Barcelona: Sagrada Família Jadi Backdrop
Di Barcelona, ceritanya beda. Sagrada Família jadi backdrop utama. Pete ngambil foto-foto rider dari bayang-bayang katedral dengan 400mm lens, terus switch ke 24mm saat rider menyapu lewat, coba masukin masterpiece Gaudí ke frame—termasuk crane-nya juga. Interaksi dengan fans Denmark yang nawarin es batu buat hydrasi juga seru, dan dia jadi jago panning sambil juggling kamera.
Stage 18: Chaos di Alpine Roads
Tapi Stage 18 di Alpine roads itu beda level. Di jalan sempit yang barely cukup buat rider, support cars, dan occasional motorcycle, mereka spend setengah hari leapfrogging antara breakaway dan peloton. Tiba-tiba Richard Carapaz attack di sisi jalan yang sama—dan dalam hitungan detik, Pete photo satu tangan sambil berpegangan ke motor. "For a few entertaining seconds I was photographing one-handed while hanging on to the back of the bike for dear life," kenang Pete. Chaos level: maximum.

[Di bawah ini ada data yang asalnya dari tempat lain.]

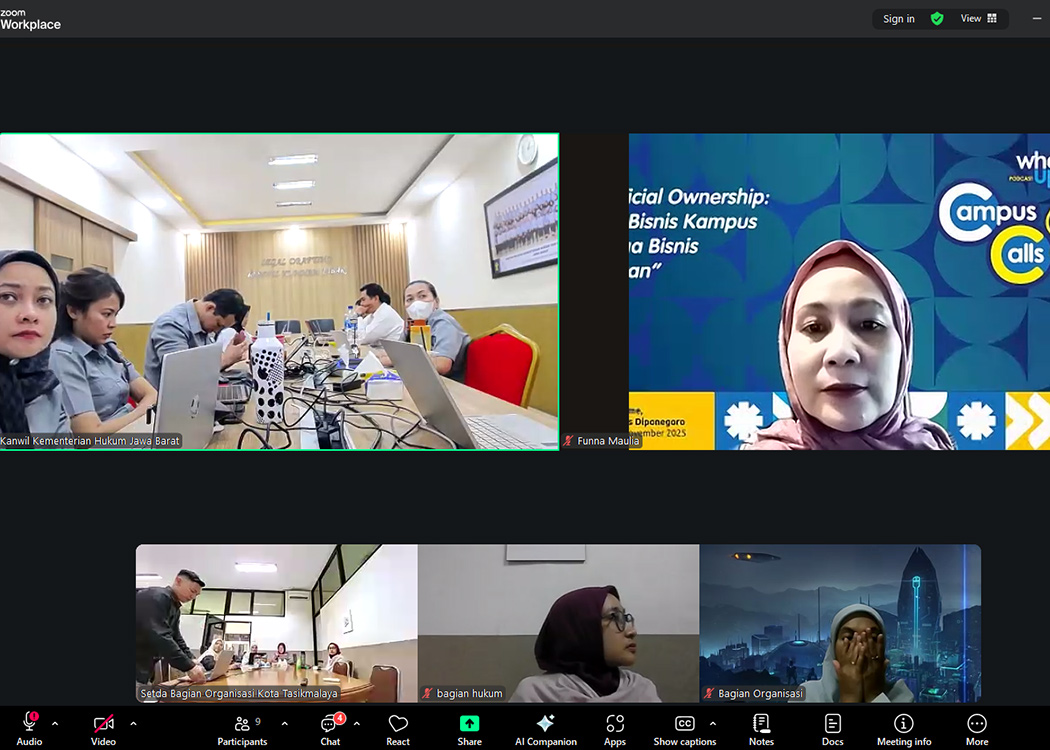Open the Apps menu icon

(x=615, y=727)
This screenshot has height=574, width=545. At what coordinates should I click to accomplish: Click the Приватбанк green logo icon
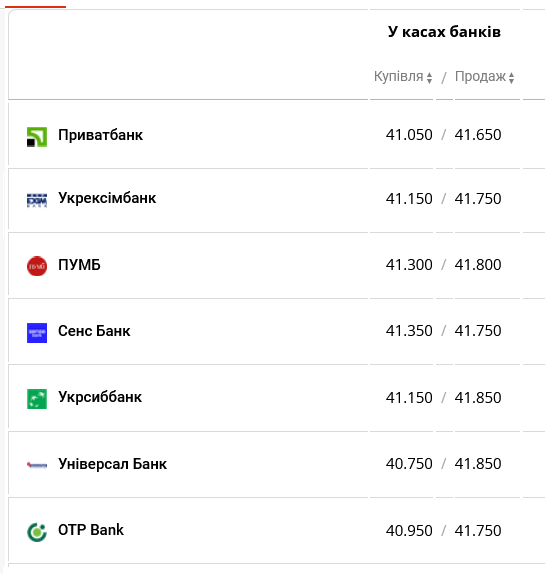pyautogui.click(x=37, y=137)
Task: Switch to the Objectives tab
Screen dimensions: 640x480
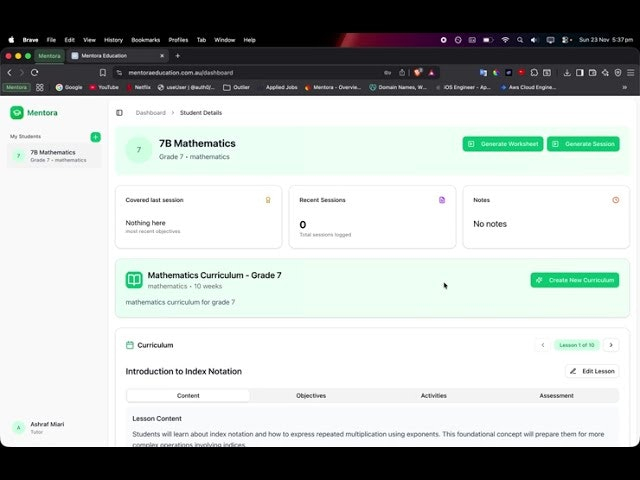Action: coord(311,396)
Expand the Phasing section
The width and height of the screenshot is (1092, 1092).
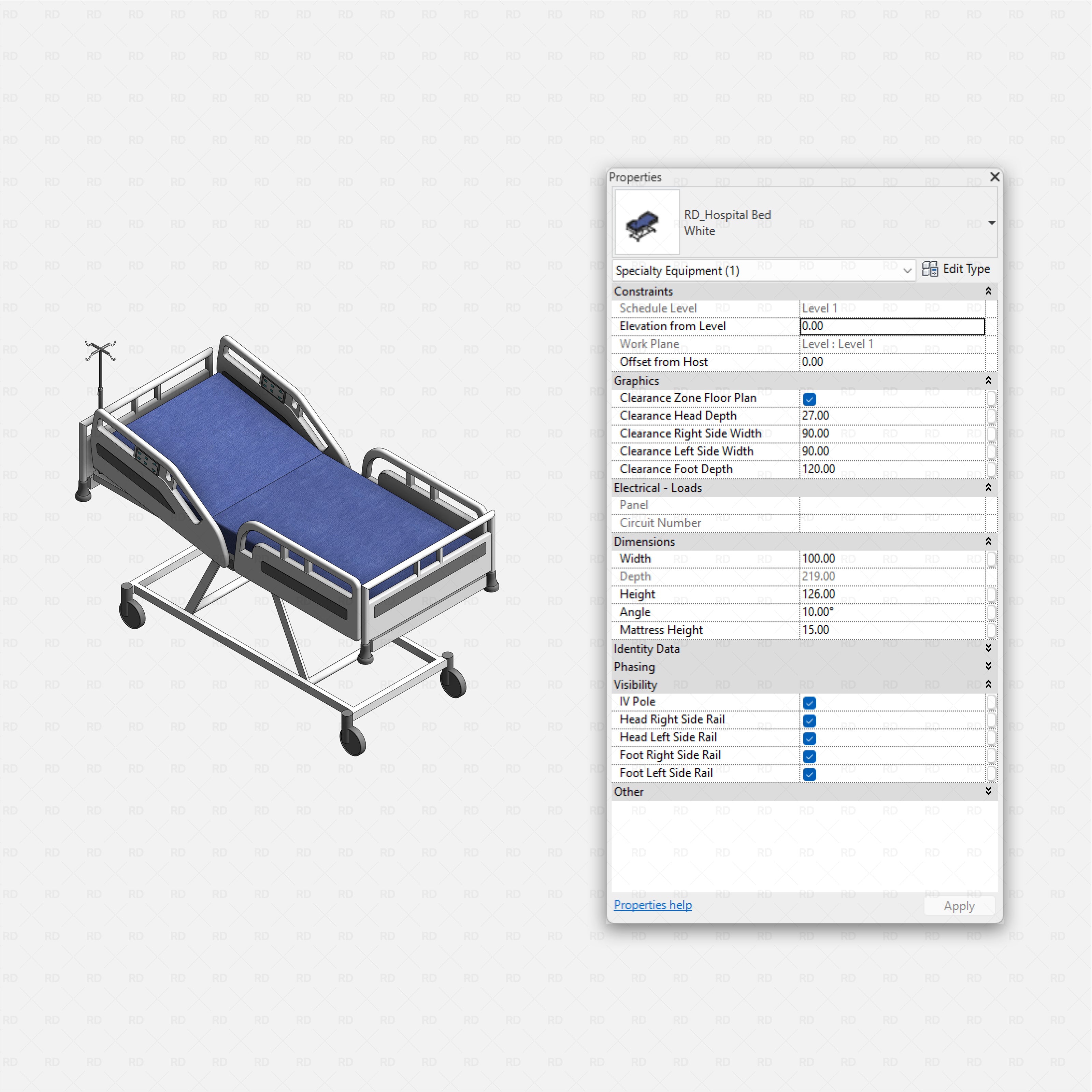pyautogui.click(x=989, y=666)
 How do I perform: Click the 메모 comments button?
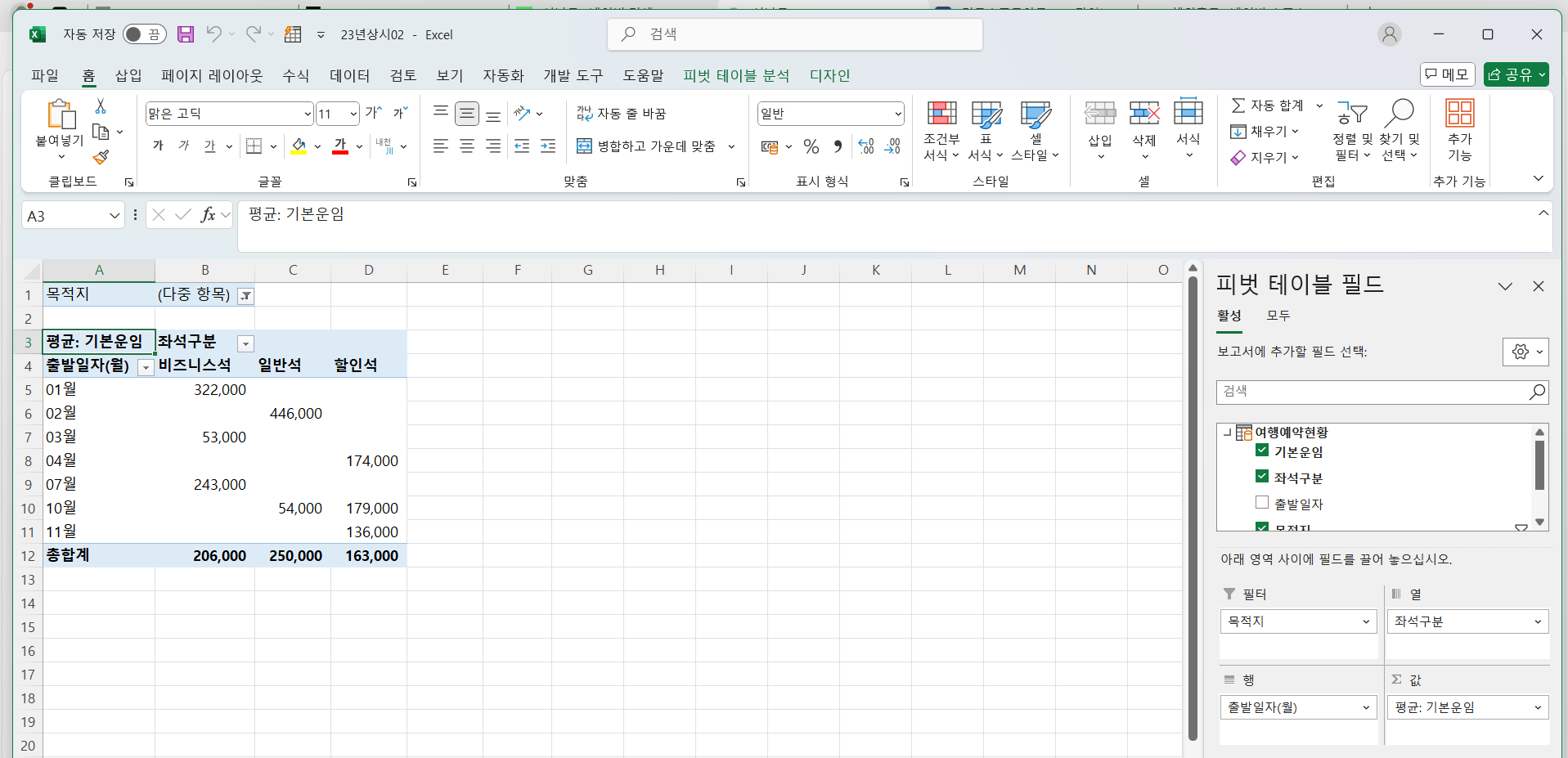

Stage 19: Alpe d'Huez dan Rekor Pantani
Stage 19 di Alpe d'Huez jadi momen bersejarah karena Pogacar melampaui rekor climbing Marco Pantani. Dengan finish yang uphill dan podium deket, Pete anticipate moments embrace dan reaksi dia—pakai wide-angle lens di barisan fotografer grey-bibbed, siap nangkep momen-momen itu. Dan indeed, Pogacar nge-roll ke podium dan langsung ngelakuin celebration yang epic.
Galibier: Remote Camera dengan Non-Photographer
Di Galibier, Pete setup remote camera dengan tripod dan cable release. Tapi dia butuh seseorang buat trigger remote camera-nya. Enter Ryan, seorang cycling journalist yang absolutely nggak ada experience fotografi. Instruksi Pete simpel: "See man on bike: press button!" Beberapa nervous nods, terus Pete walk away hoping for the best. Dan Ryan nailed it! Chapeau, Ryan.

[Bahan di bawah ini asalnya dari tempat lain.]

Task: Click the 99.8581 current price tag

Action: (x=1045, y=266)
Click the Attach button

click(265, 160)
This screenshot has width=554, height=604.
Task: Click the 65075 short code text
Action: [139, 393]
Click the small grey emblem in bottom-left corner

Champs-Élysées: Fall dan Rescue
Di final stage, Champs-Élysées udah jadi benteng militer. Gendarmes di setiap few metres, security tighter than ever. Pete udah experienced naik gunung dan wade through mangrove swamps tanpa insiden—tapi plastic barrier rendah di Champs-Élysées jadi downfalinya. Dia trip dan jatuh, camera nahan sebagian impact tapi masih butuh buat race berikutnya.

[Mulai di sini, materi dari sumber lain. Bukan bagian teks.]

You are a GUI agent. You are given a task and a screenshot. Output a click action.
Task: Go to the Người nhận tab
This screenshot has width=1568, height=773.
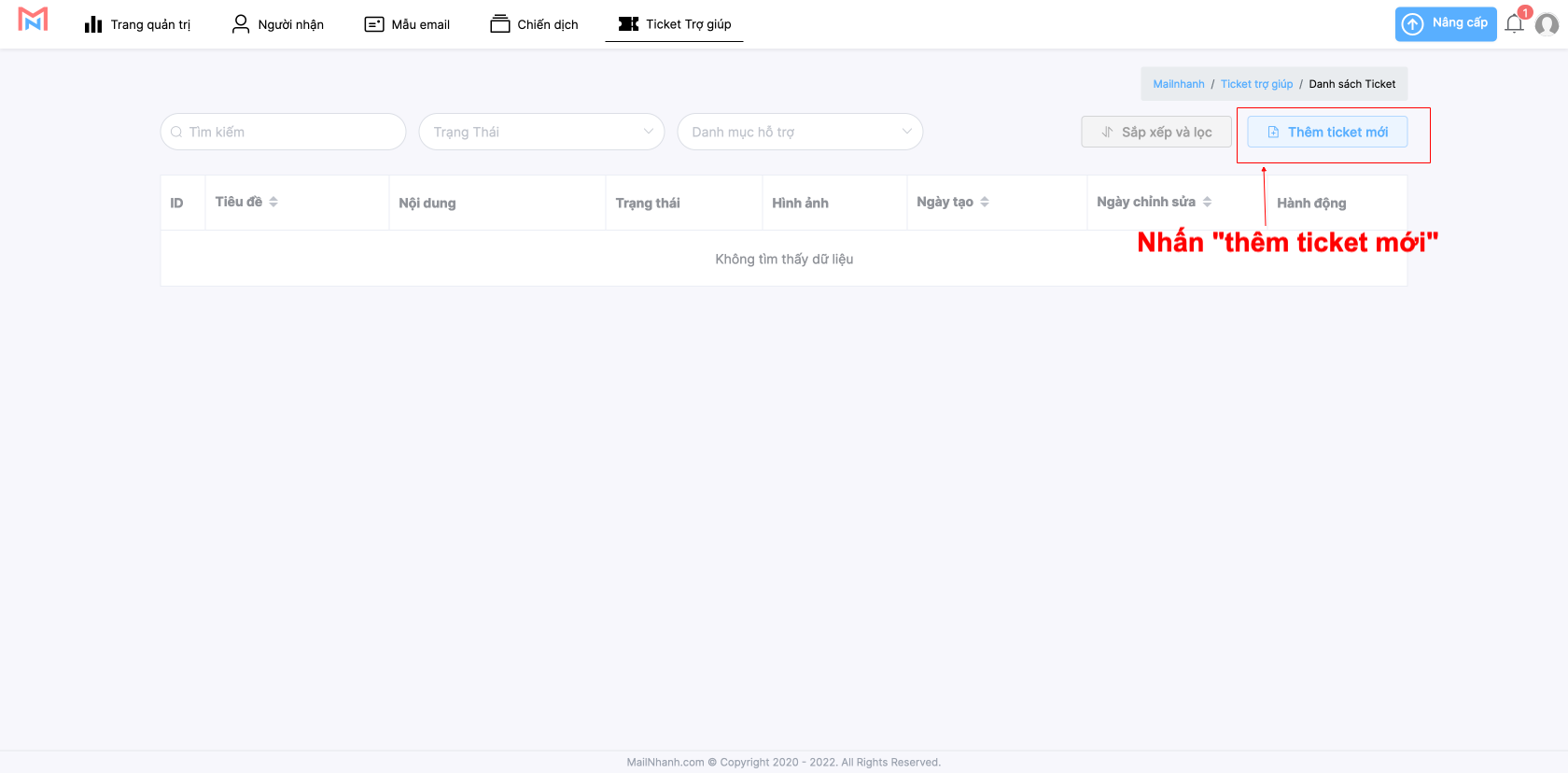pos(277,24)
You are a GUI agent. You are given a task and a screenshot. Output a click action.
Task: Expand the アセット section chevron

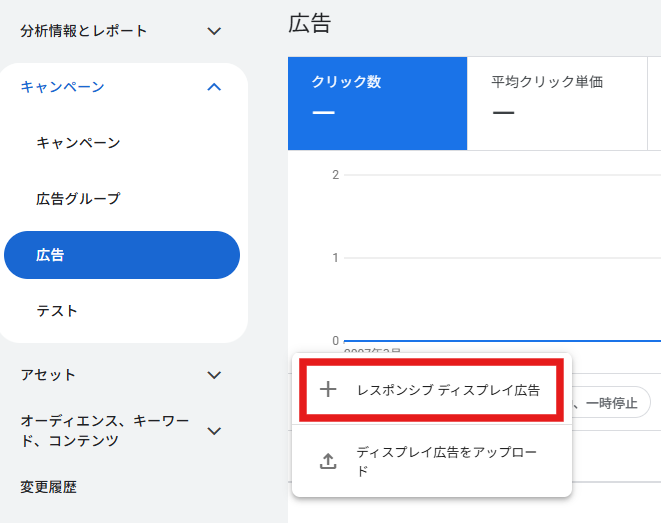pyautogui.click(x=214, y=375)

Untung Jim, traveling companion yang kebetulan ada di crowd, nongol dengan spare camera body. Disaster averted. Pete conclude: "Twenty Tours later, I've realised the race isn't really about yellow jerseys or mountain stages. It's about the people you meet, the mishaps you survive and the friends who quietly rescue you when everything goes wrong."
Geek Opinion
Gue sih think ini literally one of the coolest jobs ever—photographing Tour de France dari atas motor sambil ngejar peloton di Alpine roads? That takes serious balls dan skill. Tapi yang bikin article ini engaging bukan cuma action-nya, tapi the human element: fans Denmark yang ngasih es batu, non-photographer yang bisa trigger remote camera, dan teman yang nge-rescue lo pas lo jatuh di Champs-Élysées. That-nya yang bikin lo relate, bro. Ini bukan cuma soal sport, tapi soal passion, community, dan survive the chaos together. That's what keeps Pete coming back—and honestly? We get it.